Friday, June 26, 2009

16 sneaky beauty myths

Here is a little quiz put together by totalbeauty. Some of this stuff i did not even know.

Question 1:
Pimples pop up over night
True or False
If You chose False your right!
Here's why:

You go to bed with skin clear as a newborn's and wake up with an angry red zit on your forehead -- but that pimple is no overnight star; it was actually days in the making.

"Sebum naturally migrates out of the follicle to the surface of the skin, but if there's a buildup of dead skin cells or you're using a product that's comedogenic, the process can be interrupted and the pore can eventually become blocked and infected," explains Brentwood, Calif.-based cosmetic dermatologist Dr. Jessica Wu, noting that most zits take about seven days to form.

Of course pores can be come more instantaneously blocked with a product that's not meant for the face, such as misdirected hairspray, warns Dr. Kenneth Beer, a dermatologist in Palm Beach, Fla. Pimples can also appear to pop up overnight pre-period, but this is due to a gradual increase in oil production that's the result of cyclical hormonal fluctuations.

Saved data entries
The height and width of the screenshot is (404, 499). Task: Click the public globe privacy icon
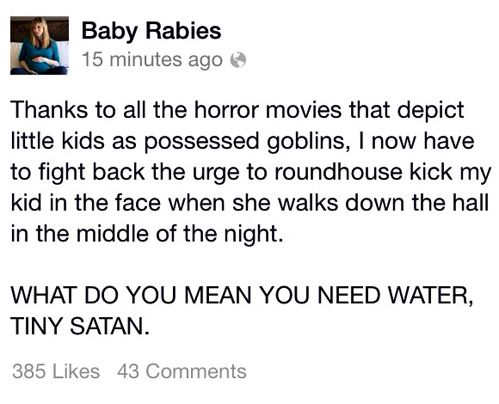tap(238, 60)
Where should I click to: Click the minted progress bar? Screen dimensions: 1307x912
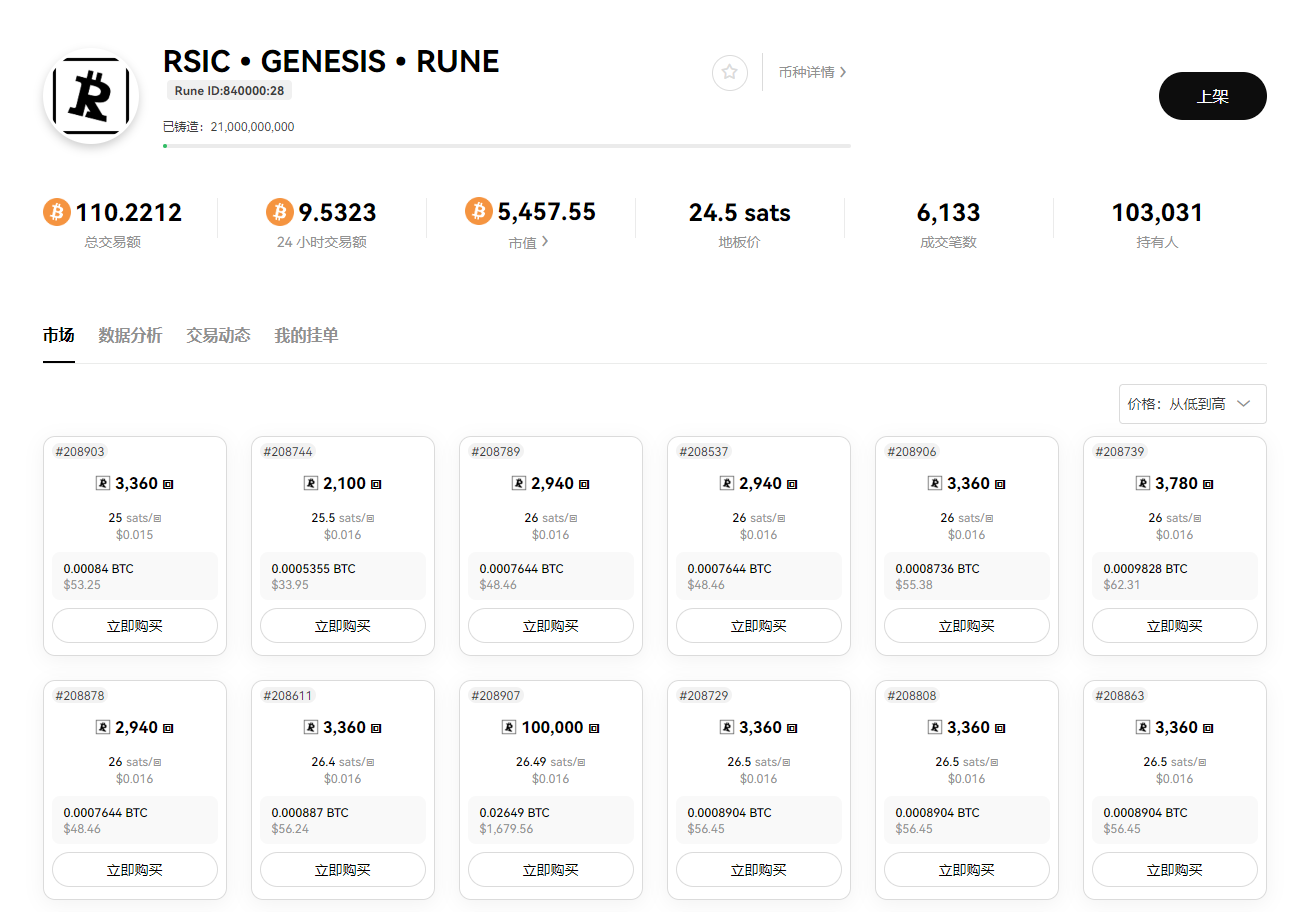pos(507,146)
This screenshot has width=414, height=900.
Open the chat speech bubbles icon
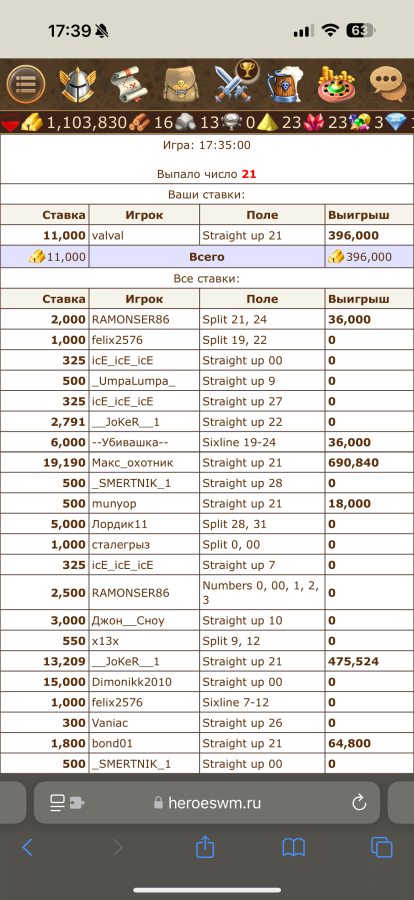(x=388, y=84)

** Work instruction A **
List every cause that the beauty myths post gives for pores becoming blocked or pimples appearing.
** Work instruction B **
Continue the beauty myths post after its final sentence.

** Exercise result A **
- A buildup of dead skin cells
- Using a comedogenic product
- A product not meant for the face, such as misdirected hairspray
- A gradual increase in oil production caused by cyclical hormonal fluctuations before a period

** Exercise result B **
Question 2: It's okay to do at-home extracting


Fughedabout "extracting" at home, which we all know is a nice way of saying "popping pimples."

"Extractions are highly technical and best left to professionals using sterile instruments, " says Beer. Since we use our not-so-sanitary nails, DIY picking can leave skin red and scarred while it spreads bacteria. The common home-extraction scenario is squeezing a pimple -- particularly an inflamed, cystic whitehead (aka an undergrounder) -- so that its infected contents are actually pushed deeper into the skin.

"You may be getting some of it out, but some is going south too which will spread the infection and actually extend the pimple's life," says New York City dermatologist Dr. Francesca J. Fusco. That said, Fusco concedes that blackheads are generally low-risk because their contents are dead skin and sebum without much bacteria, and tiny whiteheads are often superficial enough to gently remove without consequences -- but don't make a habit of it.

Question 3:
Botox Prevents wrinkles?

Botox is a bit of an overachiever. It both corrects wrinkles and, derms attest, prevents them.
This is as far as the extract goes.